The cellular information covers the type of mobile phone and network provider, whilst the retail section covers12 food and grocery outlets, 25 furniture and appliances stores and 22 fashion stores as well as the use of store cards. Over 200 FMCG categories with more than 3 000 brands are covered by heavy, medium and light consumption. Media consumption covers standard live TV viewing, time-shifted TV viewing as well as OTT/Streaming (Netflix/YouTube/Showmax). Newspaper and magazine readership are covered across paper and digital formats. For radio, both live and online streaming listening is covered, while the internet usage section spans both social media, devices and apps as well as tech in the home.
Some examples of the data were provided: standard live broadcast on a TV set still remains the most favoured way to view TV. Even amongst Makro customers who average 2.5 ways to watch TV this remains true.
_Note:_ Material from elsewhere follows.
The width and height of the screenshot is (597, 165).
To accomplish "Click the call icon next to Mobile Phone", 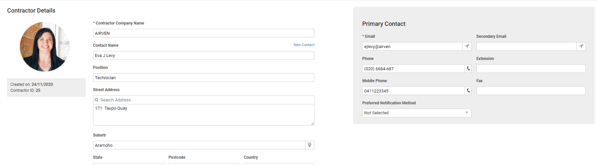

They are however particularly partial to watching TV or movie clips or entire shows streamed on sites like YouTube, Vimeo etc and over 40% use internet subscriptions of TV e.g. Netflix, Showmax, Amazon Prime, etc. YouTube is the dominant online source for tv/movies with Netflix and Showmax falling into second and third places respectively.
A day in the life graph was used to show the activity by platform by daypart of online adults; unsurprisingly this painted a compelling picture for reading. This pitch was supported by graph showing that most people watch tv and use the internet at same time, mostly using their smartphones. A slide from Kantar TNS’s 2017 Media Engagement Study, showed by contrast, that the quality of readers attention is focussed.
The PRC has more developments on the pipeline: in April the new 15,000 PAMS 2019 survey will be released. Pilot fusions with Brand Mapp and Narratiive digital data have been tested. The intention is to add the Narratiive data every 3 months via an adaption of fusion called stacking to provide information on the titles’ constantly growing digital audiences. It is also possible for agencies and marketers to fuse their own bespoke surveys with the PRC studies. CEO, Josephine Buys indicated that a ballpark figure for such an exercise would be between R250 000 and R360 000.
Certainly, the PRC has been eminently forward thinking and there is a remarkable amount of data which can be put to good use by the industry. However, there is one area that does give me cause for concern, that of weighting. When analysing data from the categories/brands in PAMS any weight can be used, but when working with categories/brands in PAMS BRANDS household weights must be used, and when using some of the questions in PPP you must use a matched universe i.e. code past month internet access. The PRC needs to ensure that all potential data users, not all of whom will have attended the presentations are educated about these parameters.